Goal of the exercise — Each line with the string "computer" is to be copied from the records below.

Material for the task —

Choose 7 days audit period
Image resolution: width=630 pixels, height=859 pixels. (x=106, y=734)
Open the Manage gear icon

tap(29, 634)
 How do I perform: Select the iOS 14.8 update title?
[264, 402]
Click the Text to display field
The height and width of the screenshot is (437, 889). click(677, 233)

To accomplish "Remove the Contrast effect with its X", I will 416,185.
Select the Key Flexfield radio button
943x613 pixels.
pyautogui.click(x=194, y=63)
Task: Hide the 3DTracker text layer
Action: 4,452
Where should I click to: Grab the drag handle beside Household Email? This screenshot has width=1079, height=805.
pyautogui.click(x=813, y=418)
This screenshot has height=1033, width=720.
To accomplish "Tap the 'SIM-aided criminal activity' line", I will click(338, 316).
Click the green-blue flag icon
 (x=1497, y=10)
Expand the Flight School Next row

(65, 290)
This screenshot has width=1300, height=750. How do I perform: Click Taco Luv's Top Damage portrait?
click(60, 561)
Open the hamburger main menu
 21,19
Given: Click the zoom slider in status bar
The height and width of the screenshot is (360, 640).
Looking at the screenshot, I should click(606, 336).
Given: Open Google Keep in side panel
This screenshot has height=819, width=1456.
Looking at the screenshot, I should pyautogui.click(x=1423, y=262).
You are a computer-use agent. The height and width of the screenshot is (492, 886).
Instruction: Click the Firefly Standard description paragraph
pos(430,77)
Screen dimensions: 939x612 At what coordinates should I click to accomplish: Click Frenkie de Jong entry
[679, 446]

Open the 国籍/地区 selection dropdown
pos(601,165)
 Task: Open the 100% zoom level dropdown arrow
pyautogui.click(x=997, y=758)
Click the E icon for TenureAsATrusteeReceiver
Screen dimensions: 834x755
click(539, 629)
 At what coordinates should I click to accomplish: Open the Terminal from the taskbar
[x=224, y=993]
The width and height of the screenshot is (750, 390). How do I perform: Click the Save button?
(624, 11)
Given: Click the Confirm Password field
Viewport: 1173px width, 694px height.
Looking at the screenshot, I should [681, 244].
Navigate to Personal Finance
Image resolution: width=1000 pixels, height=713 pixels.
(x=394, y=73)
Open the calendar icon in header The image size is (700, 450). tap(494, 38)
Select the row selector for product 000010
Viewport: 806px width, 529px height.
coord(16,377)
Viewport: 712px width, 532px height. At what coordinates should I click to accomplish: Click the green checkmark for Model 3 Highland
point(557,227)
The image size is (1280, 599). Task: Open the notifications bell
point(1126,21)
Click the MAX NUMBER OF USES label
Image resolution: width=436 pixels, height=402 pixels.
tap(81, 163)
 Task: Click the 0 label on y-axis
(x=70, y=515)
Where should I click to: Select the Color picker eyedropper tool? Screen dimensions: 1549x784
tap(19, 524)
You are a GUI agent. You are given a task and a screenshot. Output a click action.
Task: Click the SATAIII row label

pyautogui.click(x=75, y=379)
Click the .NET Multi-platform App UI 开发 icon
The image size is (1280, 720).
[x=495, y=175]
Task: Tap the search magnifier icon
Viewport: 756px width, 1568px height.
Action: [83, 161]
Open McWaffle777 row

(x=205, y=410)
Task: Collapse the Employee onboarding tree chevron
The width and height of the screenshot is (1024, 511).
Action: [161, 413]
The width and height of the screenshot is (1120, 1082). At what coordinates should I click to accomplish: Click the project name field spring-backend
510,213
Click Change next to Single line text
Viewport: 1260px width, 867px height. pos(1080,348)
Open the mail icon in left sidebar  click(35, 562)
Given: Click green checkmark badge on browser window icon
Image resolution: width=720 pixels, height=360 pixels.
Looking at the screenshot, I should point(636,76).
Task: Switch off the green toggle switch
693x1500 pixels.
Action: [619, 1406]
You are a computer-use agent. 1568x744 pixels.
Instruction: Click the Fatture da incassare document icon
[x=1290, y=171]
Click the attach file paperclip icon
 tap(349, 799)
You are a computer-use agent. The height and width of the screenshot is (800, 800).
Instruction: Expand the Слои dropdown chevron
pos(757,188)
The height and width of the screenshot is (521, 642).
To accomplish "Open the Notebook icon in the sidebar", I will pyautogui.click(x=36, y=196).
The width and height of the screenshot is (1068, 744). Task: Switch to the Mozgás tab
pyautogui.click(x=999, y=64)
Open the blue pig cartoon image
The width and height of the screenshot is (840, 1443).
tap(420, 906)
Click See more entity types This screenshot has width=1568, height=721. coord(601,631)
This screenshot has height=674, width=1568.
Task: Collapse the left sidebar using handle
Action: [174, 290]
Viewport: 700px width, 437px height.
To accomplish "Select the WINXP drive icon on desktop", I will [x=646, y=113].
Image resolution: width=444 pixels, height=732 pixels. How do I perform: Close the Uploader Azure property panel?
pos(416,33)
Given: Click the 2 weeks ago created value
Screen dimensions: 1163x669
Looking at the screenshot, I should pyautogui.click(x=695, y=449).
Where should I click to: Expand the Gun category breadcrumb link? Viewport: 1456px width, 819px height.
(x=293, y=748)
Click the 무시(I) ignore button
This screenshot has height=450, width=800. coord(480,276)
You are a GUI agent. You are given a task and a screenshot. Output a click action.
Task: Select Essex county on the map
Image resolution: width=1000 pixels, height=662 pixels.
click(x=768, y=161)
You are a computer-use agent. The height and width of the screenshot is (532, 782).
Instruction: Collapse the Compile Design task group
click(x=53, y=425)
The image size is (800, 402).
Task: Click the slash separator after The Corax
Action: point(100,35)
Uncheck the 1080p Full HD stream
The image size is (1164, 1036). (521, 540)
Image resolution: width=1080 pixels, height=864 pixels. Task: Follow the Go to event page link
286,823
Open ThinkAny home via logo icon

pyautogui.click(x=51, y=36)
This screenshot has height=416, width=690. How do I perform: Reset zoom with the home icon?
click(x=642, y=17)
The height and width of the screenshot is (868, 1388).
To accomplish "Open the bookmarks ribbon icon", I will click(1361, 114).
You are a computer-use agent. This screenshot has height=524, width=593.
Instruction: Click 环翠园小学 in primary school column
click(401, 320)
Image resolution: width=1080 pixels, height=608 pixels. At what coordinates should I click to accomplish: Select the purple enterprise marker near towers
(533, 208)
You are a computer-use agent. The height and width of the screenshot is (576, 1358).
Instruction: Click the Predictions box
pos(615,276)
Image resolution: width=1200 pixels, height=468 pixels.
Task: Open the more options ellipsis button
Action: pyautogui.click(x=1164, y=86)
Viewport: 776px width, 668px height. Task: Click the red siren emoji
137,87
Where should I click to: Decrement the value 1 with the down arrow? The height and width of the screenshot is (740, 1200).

Problem solution —
You are a computer-use agent. The height and width of the screenshot is (492, 886).
You are a computer-use agent. 1568x744 pixels.
You are a computer-use agent. The height and width of the screenshot is (800, 800).
You are a computer-use agent. The height and width of the screenshot is (532, 782).
You are a computer-use agent. This screenshot has height=524, width=593.
You are a computer-use agent. The height and width of the screenshot is (576, 1358).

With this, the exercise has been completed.